At Readlyn and Verwood there are still others not much further removed from transportation. The majority of the white clays in this district are of ball or of semi-china class, burning nearly white in some cases, and to a cream-white in others. They are plastic and more refractory than the clays at East End. There are others of the stoneware type, as well as semi-refractories, suitable for sewer pipe, terra cotta, enamel ware, and ordinary fire brick for stove linings.
Pottery and fire clays are found in Willows, Readlyn and Claybank fields. From the Souris River good water is available. The district is much more attractive to the class of labor required than any other of the clay fields of the province. Situated near the international boundary, and at the gateway of the Western United States it is close to both the eastern and foreign markets.

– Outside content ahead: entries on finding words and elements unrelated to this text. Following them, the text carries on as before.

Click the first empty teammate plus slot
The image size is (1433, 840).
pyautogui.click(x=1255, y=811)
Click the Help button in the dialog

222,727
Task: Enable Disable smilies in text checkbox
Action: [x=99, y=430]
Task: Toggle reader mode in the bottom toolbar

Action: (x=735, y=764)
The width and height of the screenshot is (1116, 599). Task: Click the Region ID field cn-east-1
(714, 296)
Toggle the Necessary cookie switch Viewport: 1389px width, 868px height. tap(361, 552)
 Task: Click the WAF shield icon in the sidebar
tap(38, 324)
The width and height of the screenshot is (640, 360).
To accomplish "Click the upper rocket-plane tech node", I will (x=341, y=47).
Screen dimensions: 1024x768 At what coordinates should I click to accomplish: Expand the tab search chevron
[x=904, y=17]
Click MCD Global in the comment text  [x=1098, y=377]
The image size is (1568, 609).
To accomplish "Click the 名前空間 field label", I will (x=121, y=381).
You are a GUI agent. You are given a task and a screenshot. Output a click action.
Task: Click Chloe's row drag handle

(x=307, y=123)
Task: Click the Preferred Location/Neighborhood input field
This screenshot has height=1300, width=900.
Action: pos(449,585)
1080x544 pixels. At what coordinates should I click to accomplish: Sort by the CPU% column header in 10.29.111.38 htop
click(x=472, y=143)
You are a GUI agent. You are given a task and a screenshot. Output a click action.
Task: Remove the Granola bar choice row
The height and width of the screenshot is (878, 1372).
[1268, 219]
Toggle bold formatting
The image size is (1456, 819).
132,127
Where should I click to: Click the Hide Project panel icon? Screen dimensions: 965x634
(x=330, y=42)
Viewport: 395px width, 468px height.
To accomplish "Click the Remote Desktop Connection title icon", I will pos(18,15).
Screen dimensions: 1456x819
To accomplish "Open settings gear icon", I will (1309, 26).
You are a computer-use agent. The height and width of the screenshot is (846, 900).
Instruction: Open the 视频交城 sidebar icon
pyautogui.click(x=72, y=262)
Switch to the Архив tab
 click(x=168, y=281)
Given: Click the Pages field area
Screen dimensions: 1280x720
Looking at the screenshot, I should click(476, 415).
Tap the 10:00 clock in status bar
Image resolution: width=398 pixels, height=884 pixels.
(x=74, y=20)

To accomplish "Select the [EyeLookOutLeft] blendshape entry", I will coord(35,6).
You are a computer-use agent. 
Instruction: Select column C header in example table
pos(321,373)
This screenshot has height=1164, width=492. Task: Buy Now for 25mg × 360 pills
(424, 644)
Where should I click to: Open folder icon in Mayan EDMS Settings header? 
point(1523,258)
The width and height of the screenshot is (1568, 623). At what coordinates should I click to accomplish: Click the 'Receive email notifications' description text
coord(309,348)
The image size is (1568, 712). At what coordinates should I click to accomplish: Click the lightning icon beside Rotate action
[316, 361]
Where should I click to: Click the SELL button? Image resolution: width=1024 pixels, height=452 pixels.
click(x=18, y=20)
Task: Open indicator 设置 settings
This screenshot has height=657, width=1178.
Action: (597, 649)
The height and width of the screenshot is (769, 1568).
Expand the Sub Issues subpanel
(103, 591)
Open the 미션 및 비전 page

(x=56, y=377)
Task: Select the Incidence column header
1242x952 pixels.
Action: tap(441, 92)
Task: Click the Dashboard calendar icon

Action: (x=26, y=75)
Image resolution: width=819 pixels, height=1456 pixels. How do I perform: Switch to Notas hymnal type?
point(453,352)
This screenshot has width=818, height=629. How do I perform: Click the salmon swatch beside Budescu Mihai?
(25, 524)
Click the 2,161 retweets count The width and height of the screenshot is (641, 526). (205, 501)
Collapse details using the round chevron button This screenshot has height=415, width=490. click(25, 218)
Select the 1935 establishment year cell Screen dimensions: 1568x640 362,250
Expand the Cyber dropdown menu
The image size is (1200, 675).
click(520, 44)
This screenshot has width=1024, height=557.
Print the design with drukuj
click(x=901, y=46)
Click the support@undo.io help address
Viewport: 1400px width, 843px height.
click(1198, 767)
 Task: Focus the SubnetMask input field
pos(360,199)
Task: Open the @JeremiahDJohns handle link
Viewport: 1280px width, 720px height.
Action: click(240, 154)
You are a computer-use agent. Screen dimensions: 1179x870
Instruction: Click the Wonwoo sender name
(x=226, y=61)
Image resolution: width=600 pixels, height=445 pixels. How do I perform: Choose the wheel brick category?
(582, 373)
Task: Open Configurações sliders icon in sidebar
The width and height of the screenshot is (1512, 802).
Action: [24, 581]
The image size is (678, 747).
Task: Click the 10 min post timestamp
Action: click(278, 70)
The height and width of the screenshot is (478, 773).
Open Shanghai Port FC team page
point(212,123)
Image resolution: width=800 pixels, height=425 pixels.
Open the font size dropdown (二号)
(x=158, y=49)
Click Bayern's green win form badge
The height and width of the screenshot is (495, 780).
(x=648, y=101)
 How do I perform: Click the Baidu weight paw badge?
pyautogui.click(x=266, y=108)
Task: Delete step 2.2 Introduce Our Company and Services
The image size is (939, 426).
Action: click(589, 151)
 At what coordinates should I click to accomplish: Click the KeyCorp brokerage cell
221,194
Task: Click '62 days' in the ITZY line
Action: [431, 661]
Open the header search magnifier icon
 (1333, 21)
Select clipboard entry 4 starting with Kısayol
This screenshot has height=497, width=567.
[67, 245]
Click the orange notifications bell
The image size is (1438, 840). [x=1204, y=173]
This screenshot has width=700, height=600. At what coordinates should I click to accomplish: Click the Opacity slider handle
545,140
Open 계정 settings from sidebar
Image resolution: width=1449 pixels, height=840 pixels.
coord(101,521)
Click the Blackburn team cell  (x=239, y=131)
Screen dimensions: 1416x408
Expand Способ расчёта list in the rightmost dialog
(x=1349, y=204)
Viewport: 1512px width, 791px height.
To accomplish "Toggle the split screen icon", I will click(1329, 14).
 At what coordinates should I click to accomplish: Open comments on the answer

Extensive Fire Clay Deposits The fire clays of the Dirt Hills are of singular interest and importance. Several extensive land slides on the northern side of the hills disclose sections of formations from 200 to 300 feet thick. It is in these exposures that some of the most refractory clays thus far discovered in western Canada occur. Several miles west of the Dirt Hills a second elevated area rises from the plains, and is known as the Blue Hills. Here, again are large exposures of refractory clays. For several years a company has been manufacturing fire brick near the town of Claybank at the foot of Dirt Hills. Provincial investigation has recently shown that exceptionally high-grade refractory tiles for locomotive arch work can be made from the Dirt Hills clay, a condition only met in the past by imported tiles.